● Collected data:

***

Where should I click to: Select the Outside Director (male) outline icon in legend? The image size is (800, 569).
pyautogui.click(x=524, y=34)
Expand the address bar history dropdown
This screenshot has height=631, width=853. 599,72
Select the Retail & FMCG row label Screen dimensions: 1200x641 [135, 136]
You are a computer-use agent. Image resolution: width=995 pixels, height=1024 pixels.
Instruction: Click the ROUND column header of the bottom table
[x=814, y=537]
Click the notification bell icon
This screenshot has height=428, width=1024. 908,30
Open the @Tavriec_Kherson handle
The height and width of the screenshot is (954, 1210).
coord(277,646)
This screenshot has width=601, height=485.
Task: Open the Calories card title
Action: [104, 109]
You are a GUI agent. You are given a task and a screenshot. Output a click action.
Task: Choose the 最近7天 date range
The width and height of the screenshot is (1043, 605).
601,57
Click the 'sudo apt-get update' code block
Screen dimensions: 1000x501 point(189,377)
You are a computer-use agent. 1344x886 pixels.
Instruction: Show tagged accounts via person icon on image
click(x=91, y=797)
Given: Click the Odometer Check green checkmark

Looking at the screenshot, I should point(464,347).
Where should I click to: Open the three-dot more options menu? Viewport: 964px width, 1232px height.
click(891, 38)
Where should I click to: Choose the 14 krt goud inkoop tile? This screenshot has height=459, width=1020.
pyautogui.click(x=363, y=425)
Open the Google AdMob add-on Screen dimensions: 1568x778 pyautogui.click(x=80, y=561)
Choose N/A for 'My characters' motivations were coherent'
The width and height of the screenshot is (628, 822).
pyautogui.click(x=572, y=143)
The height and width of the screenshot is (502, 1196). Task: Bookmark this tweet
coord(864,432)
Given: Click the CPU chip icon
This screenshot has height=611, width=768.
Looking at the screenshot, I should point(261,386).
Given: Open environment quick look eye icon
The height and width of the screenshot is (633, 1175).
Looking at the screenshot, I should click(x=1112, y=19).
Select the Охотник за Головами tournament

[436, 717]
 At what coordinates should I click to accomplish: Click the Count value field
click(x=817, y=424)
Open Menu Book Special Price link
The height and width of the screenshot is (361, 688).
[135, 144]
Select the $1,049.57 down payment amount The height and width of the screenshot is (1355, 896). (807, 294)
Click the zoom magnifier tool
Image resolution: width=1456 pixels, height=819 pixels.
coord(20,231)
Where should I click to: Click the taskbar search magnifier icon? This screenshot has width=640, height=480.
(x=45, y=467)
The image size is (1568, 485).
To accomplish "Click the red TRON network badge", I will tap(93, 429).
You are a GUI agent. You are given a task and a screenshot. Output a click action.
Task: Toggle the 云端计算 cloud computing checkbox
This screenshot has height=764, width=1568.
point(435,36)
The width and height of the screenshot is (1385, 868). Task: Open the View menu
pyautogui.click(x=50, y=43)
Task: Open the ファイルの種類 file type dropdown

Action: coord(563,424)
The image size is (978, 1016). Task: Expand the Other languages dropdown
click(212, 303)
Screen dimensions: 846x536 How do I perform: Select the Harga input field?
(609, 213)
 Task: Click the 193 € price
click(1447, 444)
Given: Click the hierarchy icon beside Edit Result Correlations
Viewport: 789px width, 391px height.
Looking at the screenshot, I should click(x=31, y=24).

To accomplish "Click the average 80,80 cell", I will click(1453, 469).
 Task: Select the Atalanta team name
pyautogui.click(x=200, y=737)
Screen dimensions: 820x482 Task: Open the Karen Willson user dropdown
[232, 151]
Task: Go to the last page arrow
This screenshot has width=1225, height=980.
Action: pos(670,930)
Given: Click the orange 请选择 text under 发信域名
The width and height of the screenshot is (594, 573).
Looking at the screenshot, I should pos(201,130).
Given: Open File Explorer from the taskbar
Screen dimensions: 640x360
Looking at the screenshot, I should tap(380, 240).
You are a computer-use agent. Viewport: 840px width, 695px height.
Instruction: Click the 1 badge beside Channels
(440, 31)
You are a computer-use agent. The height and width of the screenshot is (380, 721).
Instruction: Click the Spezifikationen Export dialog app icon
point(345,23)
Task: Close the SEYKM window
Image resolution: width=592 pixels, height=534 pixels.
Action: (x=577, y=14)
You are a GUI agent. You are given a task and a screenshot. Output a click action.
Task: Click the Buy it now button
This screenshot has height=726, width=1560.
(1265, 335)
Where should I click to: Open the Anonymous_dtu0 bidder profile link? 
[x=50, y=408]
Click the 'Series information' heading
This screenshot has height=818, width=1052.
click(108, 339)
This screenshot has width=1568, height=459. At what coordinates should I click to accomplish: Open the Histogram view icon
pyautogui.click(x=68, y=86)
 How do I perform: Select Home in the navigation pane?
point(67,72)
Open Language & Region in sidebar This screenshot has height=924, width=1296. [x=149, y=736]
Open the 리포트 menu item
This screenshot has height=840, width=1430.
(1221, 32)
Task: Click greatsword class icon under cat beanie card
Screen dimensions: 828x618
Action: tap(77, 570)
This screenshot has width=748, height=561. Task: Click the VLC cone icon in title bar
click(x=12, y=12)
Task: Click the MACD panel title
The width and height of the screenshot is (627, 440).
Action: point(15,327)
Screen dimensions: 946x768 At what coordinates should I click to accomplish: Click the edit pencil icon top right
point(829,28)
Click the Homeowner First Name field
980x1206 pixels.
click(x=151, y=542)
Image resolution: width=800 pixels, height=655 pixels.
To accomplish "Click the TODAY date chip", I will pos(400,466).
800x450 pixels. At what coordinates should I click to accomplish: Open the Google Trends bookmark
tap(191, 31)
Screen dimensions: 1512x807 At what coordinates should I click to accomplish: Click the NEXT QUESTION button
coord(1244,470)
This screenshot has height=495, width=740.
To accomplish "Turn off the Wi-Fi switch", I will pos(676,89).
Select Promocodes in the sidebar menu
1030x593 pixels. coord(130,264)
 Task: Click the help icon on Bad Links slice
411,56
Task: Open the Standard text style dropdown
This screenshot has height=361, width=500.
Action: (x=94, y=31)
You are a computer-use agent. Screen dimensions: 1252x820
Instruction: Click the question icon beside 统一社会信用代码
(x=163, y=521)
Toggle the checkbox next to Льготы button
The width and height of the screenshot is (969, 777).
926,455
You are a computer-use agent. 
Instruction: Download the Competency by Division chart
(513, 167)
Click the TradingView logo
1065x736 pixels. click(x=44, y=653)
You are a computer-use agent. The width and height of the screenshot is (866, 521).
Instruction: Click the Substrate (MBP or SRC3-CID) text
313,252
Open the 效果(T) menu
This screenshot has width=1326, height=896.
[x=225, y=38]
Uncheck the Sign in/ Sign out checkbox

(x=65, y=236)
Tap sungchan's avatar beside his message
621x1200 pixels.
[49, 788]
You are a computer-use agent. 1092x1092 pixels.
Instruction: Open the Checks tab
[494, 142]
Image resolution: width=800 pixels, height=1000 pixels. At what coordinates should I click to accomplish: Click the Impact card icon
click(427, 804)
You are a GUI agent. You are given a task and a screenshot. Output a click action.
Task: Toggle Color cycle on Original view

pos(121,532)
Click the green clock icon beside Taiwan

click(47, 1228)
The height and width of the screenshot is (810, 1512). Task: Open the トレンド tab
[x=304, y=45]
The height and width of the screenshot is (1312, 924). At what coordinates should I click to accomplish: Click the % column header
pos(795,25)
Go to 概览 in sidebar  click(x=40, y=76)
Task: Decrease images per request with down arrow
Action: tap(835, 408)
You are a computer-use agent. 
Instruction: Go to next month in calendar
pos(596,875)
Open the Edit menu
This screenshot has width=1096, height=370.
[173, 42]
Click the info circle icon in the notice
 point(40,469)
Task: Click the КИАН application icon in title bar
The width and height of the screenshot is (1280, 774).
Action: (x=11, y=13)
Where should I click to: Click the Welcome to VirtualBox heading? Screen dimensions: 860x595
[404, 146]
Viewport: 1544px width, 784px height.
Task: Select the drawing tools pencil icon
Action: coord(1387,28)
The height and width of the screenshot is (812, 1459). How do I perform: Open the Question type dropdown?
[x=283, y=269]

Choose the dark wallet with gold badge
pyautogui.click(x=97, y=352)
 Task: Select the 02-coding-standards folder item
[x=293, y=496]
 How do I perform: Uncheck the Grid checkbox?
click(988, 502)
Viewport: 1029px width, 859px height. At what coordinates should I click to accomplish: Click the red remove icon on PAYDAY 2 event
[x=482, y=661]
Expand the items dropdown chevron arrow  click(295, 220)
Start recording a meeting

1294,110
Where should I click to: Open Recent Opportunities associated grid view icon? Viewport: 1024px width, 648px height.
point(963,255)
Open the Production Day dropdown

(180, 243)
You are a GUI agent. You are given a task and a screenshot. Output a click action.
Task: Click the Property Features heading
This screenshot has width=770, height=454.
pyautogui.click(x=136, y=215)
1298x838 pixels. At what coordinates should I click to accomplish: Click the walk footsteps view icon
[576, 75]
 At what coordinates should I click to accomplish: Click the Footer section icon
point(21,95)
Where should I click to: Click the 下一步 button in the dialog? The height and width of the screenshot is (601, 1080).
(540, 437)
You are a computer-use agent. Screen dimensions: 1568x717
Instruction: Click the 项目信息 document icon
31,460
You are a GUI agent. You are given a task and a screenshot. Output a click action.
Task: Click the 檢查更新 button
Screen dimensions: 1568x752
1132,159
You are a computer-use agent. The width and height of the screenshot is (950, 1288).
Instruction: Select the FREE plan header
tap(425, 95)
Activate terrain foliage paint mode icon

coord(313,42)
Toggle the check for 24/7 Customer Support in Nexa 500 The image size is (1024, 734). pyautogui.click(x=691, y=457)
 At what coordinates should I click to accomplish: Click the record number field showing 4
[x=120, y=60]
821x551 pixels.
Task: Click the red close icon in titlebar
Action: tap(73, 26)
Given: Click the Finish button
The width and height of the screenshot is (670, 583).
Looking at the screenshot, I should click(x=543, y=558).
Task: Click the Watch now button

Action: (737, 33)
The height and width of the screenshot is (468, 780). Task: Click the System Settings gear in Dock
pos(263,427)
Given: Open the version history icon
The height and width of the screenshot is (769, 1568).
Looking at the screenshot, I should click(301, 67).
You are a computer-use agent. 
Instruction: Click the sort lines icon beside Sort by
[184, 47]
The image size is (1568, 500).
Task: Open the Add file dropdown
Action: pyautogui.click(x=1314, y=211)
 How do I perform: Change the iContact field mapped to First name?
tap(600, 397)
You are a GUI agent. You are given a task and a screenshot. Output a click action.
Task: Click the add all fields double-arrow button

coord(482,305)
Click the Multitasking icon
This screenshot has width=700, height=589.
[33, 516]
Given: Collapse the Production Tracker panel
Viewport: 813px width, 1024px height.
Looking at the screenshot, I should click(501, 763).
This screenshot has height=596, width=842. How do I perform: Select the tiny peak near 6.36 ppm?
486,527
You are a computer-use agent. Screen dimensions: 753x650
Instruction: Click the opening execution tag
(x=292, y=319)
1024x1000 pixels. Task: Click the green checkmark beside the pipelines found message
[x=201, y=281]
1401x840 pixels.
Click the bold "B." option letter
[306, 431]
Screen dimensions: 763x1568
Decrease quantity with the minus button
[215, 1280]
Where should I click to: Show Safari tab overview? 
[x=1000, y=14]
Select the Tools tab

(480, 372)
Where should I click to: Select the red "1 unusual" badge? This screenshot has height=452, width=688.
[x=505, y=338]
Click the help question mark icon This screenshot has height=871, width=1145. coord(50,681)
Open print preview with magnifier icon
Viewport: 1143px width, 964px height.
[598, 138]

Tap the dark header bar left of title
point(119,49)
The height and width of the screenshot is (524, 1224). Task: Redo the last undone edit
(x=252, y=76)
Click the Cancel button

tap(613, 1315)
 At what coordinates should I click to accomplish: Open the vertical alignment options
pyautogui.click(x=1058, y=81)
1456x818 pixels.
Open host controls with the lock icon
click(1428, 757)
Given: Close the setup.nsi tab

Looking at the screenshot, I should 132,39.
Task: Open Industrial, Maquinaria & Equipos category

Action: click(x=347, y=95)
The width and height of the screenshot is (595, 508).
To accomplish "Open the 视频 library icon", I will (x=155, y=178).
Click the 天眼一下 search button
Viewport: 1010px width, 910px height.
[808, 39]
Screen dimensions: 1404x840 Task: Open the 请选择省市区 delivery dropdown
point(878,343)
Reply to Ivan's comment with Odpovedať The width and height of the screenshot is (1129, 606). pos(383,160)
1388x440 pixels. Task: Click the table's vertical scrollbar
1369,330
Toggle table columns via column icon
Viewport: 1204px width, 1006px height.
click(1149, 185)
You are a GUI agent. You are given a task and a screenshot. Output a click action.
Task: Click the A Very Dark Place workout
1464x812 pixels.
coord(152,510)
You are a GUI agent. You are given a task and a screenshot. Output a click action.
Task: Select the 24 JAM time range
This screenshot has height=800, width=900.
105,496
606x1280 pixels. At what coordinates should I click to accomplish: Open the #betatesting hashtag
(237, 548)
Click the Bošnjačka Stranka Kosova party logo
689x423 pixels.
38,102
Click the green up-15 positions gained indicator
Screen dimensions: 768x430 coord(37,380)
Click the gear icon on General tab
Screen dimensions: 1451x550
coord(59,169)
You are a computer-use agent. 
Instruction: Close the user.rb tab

***

● Prompt:
Please copy each line of the entries in which the word "panel" shows up.

● Expected output:
Task: Click the MACD panel title
Given: Collapse the Production Tracker panel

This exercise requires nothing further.